Sometimes, a movie gets such a bad rating, I almost ignore it. At the same time, it decimates expectations and allows for a more open viewing. This was the case with The Words directed by Brian Klugman and Lee Sternthal, which I actually enjoyed. It’s currently at 22% on Rotten tomatoes and I think that rating is just ridiculously low. In some ways, it’s a retelling of a real-life Hemingway story. Hemingway had a suit case full of his manuscripts and all of his fiction that his wife lost at the train station. As he himself put it in a letter:
“I suppose you heard about the loss of my Juvenalia? I went up to Paris last week to see what was left and found that Hadley had made the job complete by including all carbons, duplicates, etc. All that remains of my complete works are three pencil drafts of a bum poem which was later scrapped, some correspondence between John McClure and me, and some journalistic carbons. You, naturally, would say, ‘Good’ etc. But don’t say it to me. I ain’t yet reached that mood.”
The question asked in the film is, if someone found that suitcase, then transcribed the manuscripts and published them as their own, what would happen? In this case, it’s not Hemingway, but another obscure writer who loses the case. Rory Jansen buys a suitcase at an antique store in Paris decades later. Inside is the manuscript of an incredible book that he decides to publish as his own. In the process, he becomes super famous and rides that fame into deals for his own books. Unfortunately, things fall apart when the original writer, the “Old Man,” (which ironically is also the same name as one of the only stories to survive that loss), pops back into his life and tells a very tragic tale of how he came to write the book (sadly, the old man never wrote a word after losing the manuscript).
Those two layers worked well, especially between Jeremy Irons and Bradley Cooper. I liked Cooper’s relationship with his wife played by Zoe Saldana too. What, unfortunately, took away from the whole movie was a third layer bookending the film. There’s another novel/biographical layer in a plot revolving around roles played by Dennis Quaid and Olivia Wilde that could have been easily been taken out and ended up being a distraction to the main narrative. It pains me to say that because I love both of them as actors/actresses. Plus, I understand the notion the filmmakers were getting at, questioning what is fiction, what is biography, what is truth, etc. I mean, is the plot of the Words about Dennis Quaid’s life? Did he just make it up? Is he still struggling with the choices he made? I think it could have been more effective had Bradley Cooper played that role as an older self looking back which would have had more emotional poignancy. Also, Cooper reverses courses way too quickly instead of allowing it to stew. Has he become more obsessed with fame than writing itself? He has to come to terms with his own limitations which drives him mad and would have made for a far more compelling theme. There’s another movie, The Hoax, which shows more of the stewing and adds to the tension of the film (a guy pretends to write the official biography of Howards Hughes). But in this case, aside from conflict/tension in the way the literary agent reacts to Cooper, it’s mostly absent.

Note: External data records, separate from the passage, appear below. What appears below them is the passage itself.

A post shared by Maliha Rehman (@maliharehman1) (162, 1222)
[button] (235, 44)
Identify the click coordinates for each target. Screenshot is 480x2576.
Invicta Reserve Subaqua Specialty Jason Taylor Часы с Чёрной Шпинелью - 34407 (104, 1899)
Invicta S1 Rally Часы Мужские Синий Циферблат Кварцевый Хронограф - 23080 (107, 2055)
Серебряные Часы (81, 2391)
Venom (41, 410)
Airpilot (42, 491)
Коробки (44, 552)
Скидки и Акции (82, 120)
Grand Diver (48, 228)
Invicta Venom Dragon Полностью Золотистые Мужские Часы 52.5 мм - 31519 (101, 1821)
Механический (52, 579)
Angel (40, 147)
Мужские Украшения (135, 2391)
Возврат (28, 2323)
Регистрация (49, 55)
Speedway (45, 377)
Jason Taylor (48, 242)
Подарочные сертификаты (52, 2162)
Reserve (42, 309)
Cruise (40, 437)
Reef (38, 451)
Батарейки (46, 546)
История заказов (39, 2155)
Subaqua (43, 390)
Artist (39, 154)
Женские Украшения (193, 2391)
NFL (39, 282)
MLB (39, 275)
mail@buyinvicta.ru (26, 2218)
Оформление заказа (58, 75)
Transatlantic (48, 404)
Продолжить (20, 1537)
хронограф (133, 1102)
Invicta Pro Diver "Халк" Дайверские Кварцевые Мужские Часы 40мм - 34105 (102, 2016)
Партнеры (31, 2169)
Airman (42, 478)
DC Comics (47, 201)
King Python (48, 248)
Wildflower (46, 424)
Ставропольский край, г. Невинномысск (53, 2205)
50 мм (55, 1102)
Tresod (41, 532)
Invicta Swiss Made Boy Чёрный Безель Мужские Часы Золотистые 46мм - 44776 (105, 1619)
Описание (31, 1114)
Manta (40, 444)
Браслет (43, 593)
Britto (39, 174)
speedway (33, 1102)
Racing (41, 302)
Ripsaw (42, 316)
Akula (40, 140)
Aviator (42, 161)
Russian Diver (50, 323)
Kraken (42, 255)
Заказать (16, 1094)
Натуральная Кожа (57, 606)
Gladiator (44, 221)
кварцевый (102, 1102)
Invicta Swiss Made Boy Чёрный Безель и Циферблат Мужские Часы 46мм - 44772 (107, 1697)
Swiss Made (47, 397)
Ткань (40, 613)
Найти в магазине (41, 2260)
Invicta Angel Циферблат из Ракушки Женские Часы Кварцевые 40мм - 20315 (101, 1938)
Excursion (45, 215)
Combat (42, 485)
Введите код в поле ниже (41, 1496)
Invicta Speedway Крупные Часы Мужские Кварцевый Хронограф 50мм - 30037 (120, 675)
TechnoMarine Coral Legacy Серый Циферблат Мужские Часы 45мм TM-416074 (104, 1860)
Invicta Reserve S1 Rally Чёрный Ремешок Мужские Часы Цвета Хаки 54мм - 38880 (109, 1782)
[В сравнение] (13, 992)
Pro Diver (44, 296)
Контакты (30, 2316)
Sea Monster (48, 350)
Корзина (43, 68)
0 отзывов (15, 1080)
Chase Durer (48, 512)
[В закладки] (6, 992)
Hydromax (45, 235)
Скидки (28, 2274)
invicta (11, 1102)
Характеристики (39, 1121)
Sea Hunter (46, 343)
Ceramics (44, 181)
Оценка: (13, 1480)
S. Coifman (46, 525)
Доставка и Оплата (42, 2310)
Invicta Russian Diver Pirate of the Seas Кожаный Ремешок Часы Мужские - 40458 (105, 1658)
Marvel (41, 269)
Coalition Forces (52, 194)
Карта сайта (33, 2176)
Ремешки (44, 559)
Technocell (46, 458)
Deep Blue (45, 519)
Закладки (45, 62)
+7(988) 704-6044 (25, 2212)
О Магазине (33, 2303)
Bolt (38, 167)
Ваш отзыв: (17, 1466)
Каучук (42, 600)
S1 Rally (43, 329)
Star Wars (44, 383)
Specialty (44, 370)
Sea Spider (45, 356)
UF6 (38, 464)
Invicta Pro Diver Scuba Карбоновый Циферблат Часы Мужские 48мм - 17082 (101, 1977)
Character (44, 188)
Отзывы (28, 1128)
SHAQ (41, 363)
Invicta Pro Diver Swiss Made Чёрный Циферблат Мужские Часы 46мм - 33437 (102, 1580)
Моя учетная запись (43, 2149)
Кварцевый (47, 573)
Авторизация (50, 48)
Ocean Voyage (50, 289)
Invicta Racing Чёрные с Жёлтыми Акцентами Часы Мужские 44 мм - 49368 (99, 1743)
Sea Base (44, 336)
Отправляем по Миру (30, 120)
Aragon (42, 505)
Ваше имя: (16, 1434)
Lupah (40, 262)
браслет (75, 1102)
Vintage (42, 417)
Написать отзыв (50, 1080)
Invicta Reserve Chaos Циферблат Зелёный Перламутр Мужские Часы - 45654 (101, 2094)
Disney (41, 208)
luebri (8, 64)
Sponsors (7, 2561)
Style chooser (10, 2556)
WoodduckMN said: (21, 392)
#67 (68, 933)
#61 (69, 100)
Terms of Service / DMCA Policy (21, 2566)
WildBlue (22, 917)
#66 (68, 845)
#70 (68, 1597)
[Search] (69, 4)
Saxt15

On top of that, Zoe Saldana’s response was confusingly overwrought. Yes, I understand she’s angry, but shouldn’t she at least hear him out? He is totally drunk after all. For all she knew, he could have just been in a self-conflicted moment of doubt attributing his own work to an imaginary someone else, ha ha. You know writers and artists are all part of a crazy group, ha ha.
My wife for her part enjoyed seeing the early years full of rejections as that reflected my early years struggling as a writer, full of doubt, wondering impatiently about everything and anything. I mean, I’m still struggling! lol. There was a lot to enjoy in the film, especially the retelling of the Paris arc in the middle with the Jeremy Irons characters starting out in the sewers and finally pursuing his dream of being a writer. References/tributes to Hemingway abounded, even with the whole Krebs/return back home. I just wish the movie could have focused more on the choices they made affecting their lives rather than the plot within the plot within the plot. Jeremy Irons darkest confession/regret that he loves the writing more than his wife was devastating and I wanted to see how that changed Bradley Cooper’s character. Unfortunately, that part got skipped over, ha ha. There were enough questions to make it an enjoyable film revealing a glimpse into the writer life.
As for the 22%? That’s just crazy low. This is not a bad film. Not a great one, but it aspires to be something more and for that alone, is definitely worth watching.